▸ **Passage**
By manipulating the “global threats”, the adherents of the concepts of “sustainable development” and “zero growth” motivate the withdrawal of states and relevant social communities to abstain from choosing their own path of development. They advocate the creation of supranational institutions with global political power that are uncontrollable and non-transparent for the participating countries, and justify the “objective necessity” of reducing the living standards and social guarantees of the bulk of the population and even the “inevitable decline” of the world’s population.

However, the term “sustainable development” clearly reflects the interests of global financial elites who lobby for the preservation and increase of disparity between the “global core” and “global periphery”, the solution of global contradictions, which is found at the expense of economic and political outsiders of the global community.

At the same time, in Russia, the foundation in the field of fundamental sciences about nature could not fail to culminate in scientific achievements, significant not only in the applied sense but also in the general philosophical one. Firstly, this concerns the concept of physical economics of P.G. Kuznetsov25 and several works on globalistics and system analysis of global development, which were carried out by Russian researchers. Among the latter, we should mention the works of the world-renowned geophysicist and climatologist K.Y. Kondratyev and his associates26, and the works of A.P. Fedotov27 and A.I. Subetto, with their focus on the noosphere28.

The crisis of the formation-based approach as a form of economic determinism elicited a natural interest in the civilizational approach, which focuses on problems of a sociocultural order. Among the Russian authors who consider globalization from the standpoint of the civilizational approach, the concepts of Y.V. Yakovets and E.A. Azroyants should be highlighted.

Thus, the work “Globalization and the interaction of civilizations”29 puts forward the main ideas of the modern civilizational approach to globalization:

1. Human history is a periodic change of global civilizations, which assumes the form of consecutive global historical cycles.

2. Each global civilization can be conventionally represented as a five-step pyramid, where the demographic substratum with its biosocial needs and manifestations lies at the foundation. At the top of the pyramid, there are phenomena of a spiritual and cultural nature, including culture, science, education, ideology, ethics, and religion. Social transformation begins at the bottom step and gradually transforms all steps of the pyramid, leading to a change of one civilization into another one.

3. With each historical cycle, the intensity of inter-civilizational interaction increases, resulting in humanity gradually becoming a unified social system.

4. The modern age represents a transition from industrial to post-industrial global civilization.

5. Globalization transformations are typical of the establishment of modern post-industrial global civilization.

6. The main contradiction of the neoliberal-technocratic model of globalization is that it does not serve the interests of humanity but, rather, the interests of the largest transnational corporations (TNCs).


This concept explains the fact that sociocultural unification and the convergence of local societies present a threat because they reduce the viability and development potential of humanity. The answer to this challenge is the establishment of “fourth-generation” civilizations. This theory, which is based on the idea of a historically evolving structure of local civilizations, including the change of civilizational leadership, is developed in detail in various works30,31. This concept substantiates the fact that the tendency towards socio-cultural unification of local civilizations currently plays a major role. In other words, the convergence of local civilizations is heading towards a global one. This theory takes the neoliberal model of global convergence (“westernization”, according to A. Zinoviev’s terminology32) as the basis, without seeing or proposing any alternative models of development or subjects interested in alternative development.

▸ **Dataset entries**

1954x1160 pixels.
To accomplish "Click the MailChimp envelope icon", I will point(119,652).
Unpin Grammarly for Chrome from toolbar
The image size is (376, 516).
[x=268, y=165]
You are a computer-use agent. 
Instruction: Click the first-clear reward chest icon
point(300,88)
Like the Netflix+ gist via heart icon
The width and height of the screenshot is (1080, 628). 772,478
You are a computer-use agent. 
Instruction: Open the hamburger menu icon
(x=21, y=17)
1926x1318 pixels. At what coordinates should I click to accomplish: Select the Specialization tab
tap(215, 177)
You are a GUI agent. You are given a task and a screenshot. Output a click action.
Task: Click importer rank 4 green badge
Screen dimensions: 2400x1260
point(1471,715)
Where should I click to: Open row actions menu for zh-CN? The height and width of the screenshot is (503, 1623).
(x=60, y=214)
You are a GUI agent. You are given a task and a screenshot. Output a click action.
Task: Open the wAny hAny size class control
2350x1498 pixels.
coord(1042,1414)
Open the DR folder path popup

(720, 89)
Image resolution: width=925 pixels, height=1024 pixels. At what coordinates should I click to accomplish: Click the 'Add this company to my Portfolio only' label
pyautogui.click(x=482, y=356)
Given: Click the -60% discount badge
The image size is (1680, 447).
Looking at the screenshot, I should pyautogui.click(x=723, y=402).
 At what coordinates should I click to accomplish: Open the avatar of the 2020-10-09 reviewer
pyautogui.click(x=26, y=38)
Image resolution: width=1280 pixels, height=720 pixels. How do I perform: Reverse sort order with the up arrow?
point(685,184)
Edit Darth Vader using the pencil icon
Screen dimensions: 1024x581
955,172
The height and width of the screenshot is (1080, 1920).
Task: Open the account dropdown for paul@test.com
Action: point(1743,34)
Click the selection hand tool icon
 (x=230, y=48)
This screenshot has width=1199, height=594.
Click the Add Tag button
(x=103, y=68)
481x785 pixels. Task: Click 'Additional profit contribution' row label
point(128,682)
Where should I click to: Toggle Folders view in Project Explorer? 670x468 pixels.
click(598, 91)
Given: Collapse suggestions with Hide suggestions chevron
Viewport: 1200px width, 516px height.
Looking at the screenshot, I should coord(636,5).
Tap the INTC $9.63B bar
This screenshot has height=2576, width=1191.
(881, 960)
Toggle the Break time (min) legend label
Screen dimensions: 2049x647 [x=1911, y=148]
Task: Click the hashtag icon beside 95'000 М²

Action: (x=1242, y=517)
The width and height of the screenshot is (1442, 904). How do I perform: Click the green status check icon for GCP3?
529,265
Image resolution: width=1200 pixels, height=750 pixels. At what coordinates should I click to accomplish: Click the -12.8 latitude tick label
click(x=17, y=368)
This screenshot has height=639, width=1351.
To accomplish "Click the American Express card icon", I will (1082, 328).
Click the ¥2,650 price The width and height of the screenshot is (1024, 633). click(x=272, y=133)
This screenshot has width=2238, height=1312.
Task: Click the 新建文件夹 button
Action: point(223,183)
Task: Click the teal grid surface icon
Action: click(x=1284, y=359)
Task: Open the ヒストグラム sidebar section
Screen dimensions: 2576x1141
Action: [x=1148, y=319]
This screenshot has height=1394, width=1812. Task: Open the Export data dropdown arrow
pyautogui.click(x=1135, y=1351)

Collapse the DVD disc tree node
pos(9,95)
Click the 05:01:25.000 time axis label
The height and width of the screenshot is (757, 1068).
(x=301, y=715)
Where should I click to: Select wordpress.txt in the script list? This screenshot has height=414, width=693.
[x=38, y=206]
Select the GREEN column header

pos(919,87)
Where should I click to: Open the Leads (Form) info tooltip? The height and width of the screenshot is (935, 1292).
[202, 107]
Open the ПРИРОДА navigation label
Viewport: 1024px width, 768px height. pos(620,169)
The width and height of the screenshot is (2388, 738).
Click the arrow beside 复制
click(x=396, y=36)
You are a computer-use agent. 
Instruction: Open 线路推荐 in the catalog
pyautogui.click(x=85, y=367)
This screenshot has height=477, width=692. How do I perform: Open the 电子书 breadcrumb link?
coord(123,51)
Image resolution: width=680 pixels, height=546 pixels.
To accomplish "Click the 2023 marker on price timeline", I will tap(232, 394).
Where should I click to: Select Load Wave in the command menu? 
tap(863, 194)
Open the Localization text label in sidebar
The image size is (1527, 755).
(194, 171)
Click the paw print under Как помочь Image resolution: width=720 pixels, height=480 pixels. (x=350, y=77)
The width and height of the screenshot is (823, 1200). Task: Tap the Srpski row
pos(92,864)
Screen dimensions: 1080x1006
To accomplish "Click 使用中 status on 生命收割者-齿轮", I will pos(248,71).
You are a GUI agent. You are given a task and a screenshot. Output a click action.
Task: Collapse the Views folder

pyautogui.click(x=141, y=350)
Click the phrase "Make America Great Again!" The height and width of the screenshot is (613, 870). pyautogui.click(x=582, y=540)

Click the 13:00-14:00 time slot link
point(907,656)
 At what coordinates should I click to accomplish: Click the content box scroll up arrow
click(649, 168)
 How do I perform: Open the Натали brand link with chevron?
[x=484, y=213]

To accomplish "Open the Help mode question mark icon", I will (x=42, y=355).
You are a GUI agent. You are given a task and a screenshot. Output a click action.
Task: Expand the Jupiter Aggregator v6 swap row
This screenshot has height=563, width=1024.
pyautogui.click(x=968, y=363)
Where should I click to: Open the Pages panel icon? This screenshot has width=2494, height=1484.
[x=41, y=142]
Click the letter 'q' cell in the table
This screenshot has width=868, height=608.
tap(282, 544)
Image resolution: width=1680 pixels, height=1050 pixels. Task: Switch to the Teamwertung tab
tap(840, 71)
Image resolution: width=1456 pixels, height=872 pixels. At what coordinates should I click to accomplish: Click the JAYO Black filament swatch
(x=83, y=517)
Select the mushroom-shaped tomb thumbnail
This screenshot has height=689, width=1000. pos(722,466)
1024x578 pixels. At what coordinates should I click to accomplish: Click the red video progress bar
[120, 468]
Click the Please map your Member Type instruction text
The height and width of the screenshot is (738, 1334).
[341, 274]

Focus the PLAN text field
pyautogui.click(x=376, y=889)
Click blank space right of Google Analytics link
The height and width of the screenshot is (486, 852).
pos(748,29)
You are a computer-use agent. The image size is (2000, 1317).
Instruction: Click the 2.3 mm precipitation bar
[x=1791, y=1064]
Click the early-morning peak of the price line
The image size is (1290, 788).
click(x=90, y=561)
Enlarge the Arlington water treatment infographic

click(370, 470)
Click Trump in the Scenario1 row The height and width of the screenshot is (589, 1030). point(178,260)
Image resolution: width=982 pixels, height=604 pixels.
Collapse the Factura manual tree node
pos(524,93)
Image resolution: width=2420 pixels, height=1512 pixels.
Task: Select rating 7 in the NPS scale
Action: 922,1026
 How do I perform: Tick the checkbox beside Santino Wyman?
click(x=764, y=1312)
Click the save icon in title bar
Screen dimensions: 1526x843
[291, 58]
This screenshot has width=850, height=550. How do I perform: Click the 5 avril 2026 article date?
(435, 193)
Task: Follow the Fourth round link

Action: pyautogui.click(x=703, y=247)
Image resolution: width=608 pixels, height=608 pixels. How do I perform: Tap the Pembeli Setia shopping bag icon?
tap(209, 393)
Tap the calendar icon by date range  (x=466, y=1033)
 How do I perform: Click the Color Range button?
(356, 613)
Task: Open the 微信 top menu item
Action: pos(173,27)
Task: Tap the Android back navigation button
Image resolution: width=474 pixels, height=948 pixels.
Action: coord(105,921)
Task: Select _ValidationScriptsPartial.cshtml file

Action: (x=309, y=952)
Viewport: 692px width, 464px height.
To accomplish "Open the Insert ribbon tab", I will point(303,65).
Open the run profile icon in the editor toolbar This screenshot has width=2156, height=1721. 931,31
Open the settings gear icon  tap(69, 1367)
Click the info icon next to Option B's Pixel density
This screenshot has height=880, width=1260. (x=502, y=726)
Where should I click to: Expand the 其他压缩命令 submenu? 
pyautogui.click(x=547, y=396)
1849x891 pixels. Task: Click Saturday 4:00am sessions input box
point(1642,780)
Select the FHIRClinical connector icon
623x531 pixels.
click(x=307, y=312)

▸ **To do**
1 – Reproduce the entries line for line, beginning at the line that has "Where should I click to: Open row" and stopping after the line that has "point(685,184)".
2 – Write the next stretch of the passage on globalization and the civilizational approach, picking up after its last sentence.
The globalization passage and the entries were drawn from unrelated sources.

▸ **Exercise responses**
1 –
Where should I click to: Open row actions menu for zh-CN? The height and width of the screenshot is (503, 1623).
(x=60, y=214)
You are a GUI agent. You are given a task and a screenshot. Output a click action.
Task: Open the wAny hAny size class control
2350x1498 pixels.
coord(1042,1414)
Open the DR folder path popup

(720, 89)
Image resolution: width=925 pixels, height=1024 pixels. At what coordinates should I click to accomplish: Click the 'Add this company to my Portfolio only' label
pyautogui.click(x=482, y=356)
Given: Click the -60% discount badge
The image size is (1680, 447).
Looking at the screenshot, I should pyautogui.click(x=723, y=402).
 At what coordinates should I click to accomplish: Open the avatar of the 2020-10-09 reviewer
pyautogui.click(x=26, y=38)
Image resolution: width=1280 pixels, height=720 pixels. How do I perform: Reverse sort order with the up arrow?
point(685,184)

2 –
Meanwhile, global unification is impossible at the very least because there is a struggle of peripheral local civilizations against the currently dominant civilization of the West. This struggle will inevitably produce fundamentally different kinds of social life and fundamentally different social norms and rules, alternative values, and models of social life.

Having absorbed the whole world, the global civilization will inevitably generate new ways of forming groups and structures.

However, Y.V. Yakovets’s rejection of the formation-based approach leads to the rejection of his main achievement – the notion of conflict and group interests as the driving forces of social and historical development. It also leads to the rejection of the achievements and possibilities of sociological structuralism, which sees society as a system of objectively existing social groups and structures that include, in particular, class and ethnocultural communities.

E.A. Azroyants33 develops his original model of globalization as the concept of historical cycles and distinguishes three main cycles in human evolution: the emergence of humans; the establishment and development of the social community; and, ultimately, the establishment of a global megasociety as the highest “spiritual and moral” form of human existence.

Development cycles are connected with transitional periods, which contain situations where it is possible to make a history-defining choice of the future path, the crossroads, from which different historical development paths branch out. Each cycle is seen as an evolutionary niche, a transition in the course of which there is a choice of a probable way of developing the local or global society. At the same time, the current situation, which is characterized by the global crisis, does not exclude the possibility of a fatal outcome for local civilizations and humanity as a whole as one of these options.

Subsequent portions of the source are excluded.